(Given records)
=== Section Start ===
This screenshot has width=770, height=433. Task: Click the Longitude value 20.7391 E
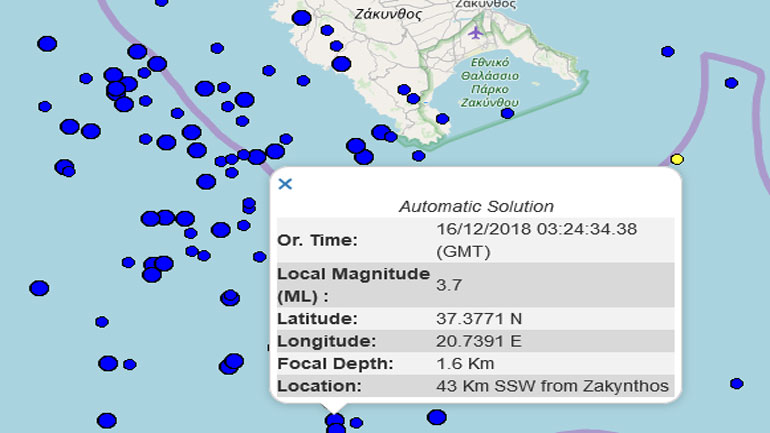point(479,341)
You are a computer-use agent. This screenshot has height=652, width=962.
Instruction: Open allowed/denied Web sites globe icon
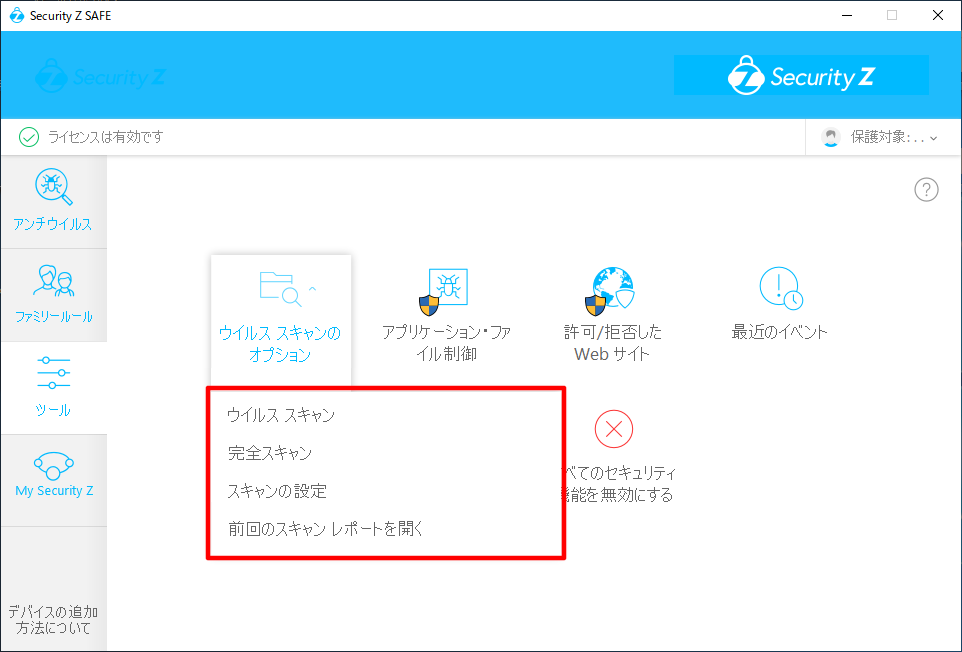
=== Section End ===
=== Section Start ===
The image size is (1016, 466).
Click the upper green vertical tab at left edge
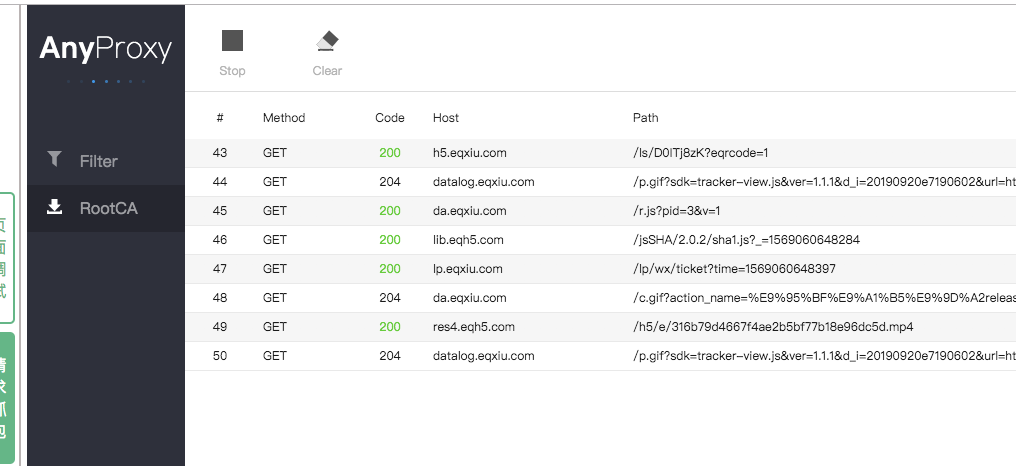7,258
=== Section End ===
=== Section Start ===
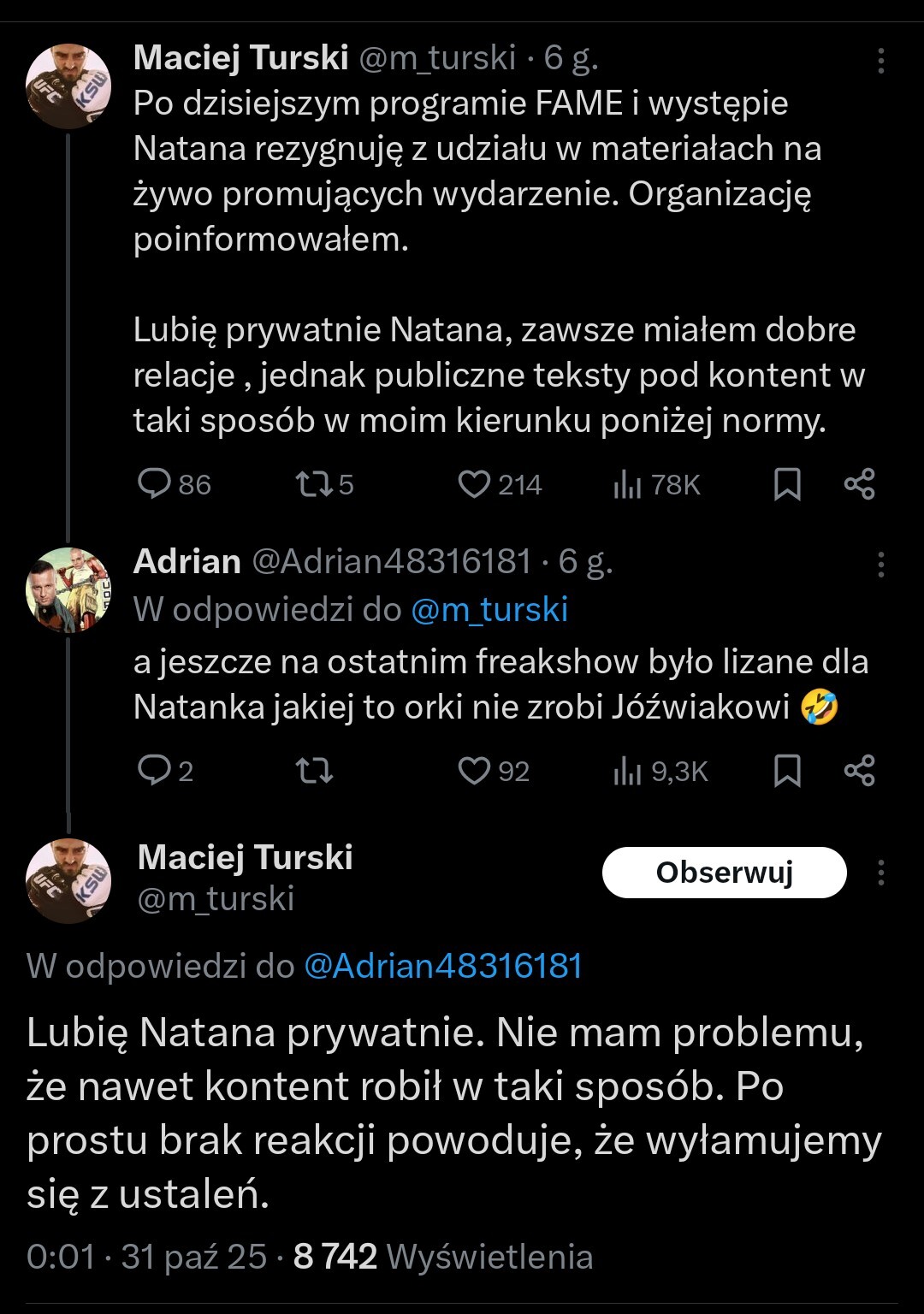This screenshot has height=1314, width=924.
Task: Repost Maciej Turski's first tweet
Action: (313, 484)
=== Section End ===
(Task prompt)
Would you please reproduce the entries above, starting at the line with "This screenshot has width=770, height=433." and stopping after the line with "Instruction: Open allowed/denied"? Omit any pictures.

(Result)
This screenshot has width=770, height=433. Task: Click the Longitude value 20.7391 E
point(479,341)
You are a computer-use agent. This screenshot has height=652, width=962.
Instruction: Open allowed/denied Web sites globe icon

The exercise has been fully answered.